A new Recorder of the City of London
The senior judge at the Old Bailey is the Recorder of London. The previous Recorder, HHJ Nicholas Hilliard QC was promoted to the High Court Bench at the end of 2019 and a new Recorder has been appointed by the Court of Aldermen and endorsed by HM Courts and Tribunal Service. He is HHJ Mark Lucraft QC. He is currently the Chief Coroner, based at the Old Bailey. He will take on some of the responsibilities of leadership at the Old Bailey with immediate effect. However, in the light of pressures on the coronial system as a result of the current pandemic, Judge Lucraft QC will remain in post as the Chief Coroner. He has agreed to do so over the coming months and this dual role will be kept under review. He will be busy!
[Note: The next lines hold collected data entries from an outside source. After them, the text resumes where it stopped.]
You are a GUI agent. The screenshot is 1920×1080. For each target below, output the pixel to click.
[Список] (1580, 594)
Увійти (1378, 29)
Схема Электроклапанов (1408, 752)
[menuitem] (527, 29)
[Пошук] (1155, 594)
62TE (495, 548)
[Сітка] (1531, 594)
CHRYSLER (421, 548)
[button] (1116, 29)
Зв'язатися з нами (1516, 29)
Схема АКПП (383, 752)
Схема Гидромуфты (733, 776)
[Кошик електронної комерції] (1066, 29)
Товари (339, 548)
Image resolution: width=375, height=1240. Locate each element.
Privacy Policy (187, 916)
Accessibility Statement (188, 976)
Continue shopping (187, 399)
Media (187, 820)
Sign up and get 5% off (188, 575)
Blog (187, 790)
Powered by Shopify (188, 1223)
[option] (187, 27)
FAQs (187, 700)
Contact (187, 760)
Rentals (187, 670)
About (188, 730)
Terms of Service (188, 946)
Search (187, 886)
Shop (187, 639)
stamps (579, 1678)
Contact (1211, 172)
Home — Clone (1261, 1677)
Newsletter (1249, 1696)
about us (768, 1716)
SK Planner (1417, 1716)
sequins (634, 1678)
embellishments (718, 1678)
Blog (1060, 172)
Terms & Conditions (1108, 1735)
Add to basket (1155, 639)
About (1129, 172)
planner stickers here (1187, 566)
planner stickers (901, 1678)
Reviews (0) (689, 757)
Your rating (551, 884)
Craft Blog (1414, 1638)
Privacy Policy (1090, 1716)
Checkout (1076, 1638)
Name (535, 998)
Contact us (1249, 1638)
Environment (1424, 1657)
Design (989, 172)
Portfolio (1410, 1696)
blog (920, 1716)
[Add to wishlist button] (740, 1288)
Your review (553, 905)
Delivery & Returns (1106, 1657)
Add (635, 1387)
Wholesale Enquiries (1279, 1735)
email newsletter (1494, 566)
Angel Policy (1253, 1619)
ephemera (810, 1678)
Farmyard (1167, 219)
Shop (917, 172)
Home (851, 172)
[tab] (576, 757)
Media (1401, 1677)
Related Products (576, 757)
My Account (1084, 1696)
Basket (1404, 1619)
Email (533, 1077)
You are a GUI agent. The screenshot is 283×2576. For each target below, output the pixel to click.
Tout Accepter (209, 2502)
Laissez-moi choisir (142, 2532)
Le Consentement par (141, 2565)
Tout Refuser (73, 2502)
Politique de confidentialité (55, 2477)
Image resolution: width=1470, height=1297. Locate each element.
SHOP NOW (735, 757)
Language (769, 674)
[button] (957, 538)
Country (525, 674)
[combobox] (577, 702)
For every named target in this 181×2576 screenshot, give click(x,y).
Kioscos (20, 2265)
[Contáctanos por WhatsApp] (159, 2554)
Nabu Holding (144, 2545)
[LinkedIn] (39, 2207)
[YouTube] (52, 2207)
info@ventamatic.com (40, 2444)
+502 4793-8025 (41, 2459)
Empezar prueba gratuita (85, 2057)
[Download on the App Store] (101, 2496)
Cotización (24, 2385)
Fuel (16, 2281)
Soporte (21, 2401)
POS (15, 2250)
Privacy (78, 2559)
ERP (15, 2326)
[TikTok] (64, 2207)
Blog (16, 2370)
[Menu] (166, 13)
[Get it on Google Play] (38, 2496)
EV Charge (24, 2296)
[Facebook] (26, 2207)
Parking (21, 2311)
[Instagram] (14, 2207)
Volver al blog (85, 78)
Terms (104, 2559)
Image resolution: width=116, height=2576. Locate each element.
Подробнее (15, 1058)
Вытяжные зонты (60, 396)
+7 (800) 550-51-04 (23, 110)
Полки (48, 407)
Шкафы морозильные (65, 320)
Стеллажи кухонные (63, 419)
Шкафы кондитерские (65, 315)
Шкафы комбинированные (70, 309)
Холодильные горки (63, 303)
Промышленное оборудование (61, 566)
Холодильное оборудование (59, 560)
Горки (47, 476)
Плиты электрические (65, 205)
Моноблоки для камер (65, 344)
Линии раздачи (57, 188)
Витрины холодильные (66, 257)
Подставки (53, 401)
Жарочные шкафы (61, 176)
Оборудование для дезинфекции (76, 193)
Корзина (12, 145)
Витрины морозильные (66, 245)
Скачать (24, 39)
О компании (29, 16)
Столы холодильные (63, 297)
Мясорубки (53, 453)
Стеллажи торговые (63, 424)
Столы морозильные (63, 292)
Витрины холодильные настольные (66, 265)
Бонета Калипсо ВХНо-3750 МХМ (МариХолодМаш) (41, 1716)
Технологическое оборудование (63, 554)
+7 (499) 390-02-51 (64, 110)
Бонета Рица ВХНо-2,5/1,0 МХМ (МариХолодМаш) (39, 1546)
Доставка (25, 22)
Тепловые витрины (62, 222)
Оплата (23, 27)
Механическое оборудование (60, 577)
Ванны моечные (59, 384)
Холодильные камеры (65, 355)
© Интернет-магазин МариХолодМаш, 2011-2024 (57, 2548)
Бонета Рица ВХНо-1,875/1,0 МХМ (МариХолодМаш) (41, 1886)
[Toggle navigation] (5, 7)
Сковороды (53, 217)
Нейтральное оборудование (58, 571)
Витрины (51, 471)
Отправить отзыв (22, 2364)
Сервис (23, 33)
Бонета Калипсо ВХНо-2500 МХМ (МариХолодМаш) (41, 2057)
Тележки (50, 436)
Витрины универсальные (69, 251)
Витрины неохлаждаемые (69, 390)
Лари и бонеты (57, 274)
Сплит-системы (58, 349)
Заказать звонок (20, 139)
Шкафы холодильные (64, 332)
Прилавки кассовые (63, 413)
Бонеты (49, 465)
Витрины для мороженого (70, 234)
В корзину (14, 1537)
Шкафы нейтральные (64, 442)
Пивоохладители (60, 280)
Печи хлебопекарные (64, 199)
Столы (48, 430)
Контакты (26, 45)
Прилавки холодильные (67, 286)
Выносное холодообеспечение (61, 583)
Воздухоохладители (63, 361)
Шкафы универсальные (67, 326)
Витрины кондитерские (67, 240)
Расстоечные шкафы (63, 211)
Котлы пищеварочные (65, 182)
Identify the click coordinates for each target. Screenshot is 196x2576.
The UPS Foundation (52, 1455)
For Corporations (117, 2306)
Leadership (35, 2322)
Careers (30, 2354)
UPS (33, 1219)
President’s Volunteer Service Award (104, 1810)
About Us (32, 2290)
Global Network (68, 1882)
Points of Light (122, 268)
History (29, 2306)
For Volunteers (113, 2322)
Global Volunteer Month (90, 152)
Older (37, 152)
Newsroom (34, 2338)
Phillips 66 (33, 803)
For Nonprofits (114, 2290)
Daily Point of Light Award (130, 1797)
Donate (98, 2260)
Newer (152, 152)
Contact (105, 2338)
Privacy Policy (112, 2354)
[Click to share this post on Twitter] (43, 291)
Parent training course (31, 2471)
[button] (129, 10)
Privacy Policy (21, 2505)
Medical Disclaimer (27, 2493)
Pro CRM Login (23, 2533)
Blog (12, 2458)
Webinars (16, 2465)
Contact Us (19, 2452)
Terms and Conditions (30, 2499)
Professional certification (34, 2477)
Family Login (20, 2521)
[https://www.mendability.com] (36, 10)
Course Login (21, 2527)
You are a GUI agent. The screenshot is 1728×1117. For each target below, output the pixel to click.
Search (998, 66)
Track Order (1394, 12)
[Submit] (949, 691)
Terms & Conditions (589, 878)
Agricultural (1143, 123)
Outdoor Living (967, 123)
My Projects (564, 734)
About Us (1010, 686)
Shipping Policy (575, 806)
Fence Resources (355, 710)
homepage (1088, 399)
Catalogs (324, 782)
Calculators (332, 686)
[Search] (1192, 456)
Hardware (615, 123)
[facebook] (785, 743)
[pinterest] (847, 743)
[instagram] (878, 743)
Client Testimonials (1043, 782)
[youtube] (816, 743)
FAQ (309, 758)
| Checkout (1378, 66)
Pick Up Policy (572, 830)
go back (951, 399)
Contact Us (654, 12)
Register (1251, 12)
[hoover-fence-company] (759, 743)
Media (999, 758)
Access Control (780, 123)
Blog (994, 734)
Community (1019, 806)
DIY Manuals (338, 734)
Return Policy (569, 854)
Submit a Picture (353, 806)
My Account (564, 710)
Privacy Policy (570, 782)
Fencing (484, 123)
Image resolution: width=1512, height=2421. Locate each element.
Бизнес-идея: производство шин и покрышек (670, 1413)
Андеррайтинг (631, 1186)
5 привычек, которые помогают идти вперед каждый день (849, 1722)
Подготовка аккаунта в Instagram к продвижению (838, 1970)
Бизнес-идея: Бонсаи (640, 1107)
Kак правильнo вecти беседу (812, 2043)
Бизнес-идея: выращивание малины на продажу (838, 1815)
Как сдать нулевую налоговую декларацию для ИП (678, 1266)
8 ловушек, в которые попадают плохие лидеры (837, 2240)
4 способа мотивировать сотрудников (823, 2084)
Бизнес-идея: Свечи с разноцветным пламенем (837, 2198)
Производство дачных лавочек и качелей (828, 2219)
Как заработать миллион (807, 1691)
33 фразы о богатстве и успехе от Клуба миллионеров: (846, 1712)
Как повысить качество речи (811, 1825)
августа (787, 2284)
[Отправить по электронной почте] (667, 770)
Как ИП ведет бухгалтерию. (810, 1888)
Museum of London to start Covid-19 collection The Museum of London has appealed to the public to help it build up a Covid-19 collection – made up of objects and first-hand experiences to reflect Londoners’ lives during the outbreak. These will be vital as London seeks to understand what has changed and what is the same and how it compares to previous outbreaks and disasters that have hit the City. There are three parts to the collection to focus on: how the physical spaces in the city have been transformed, while the social and working lives of many have moved digital; the effects on key and home workers; and how children and young people are reacting to and coping with the changes now
that many schools are closed. Objects that may find their way into the collection can be both physical and digital, and donations will be welcomed from any London resident via social media or email at email@example.com.
It seems a good time for us all to marshal our thoughts around the Covid-19 crisis and consider what we want to collect, what get rid of (sustainably) and how things will be different hereafter. A challenge for us individually and collectively as for certain things will not be the same. Our task is to make them better.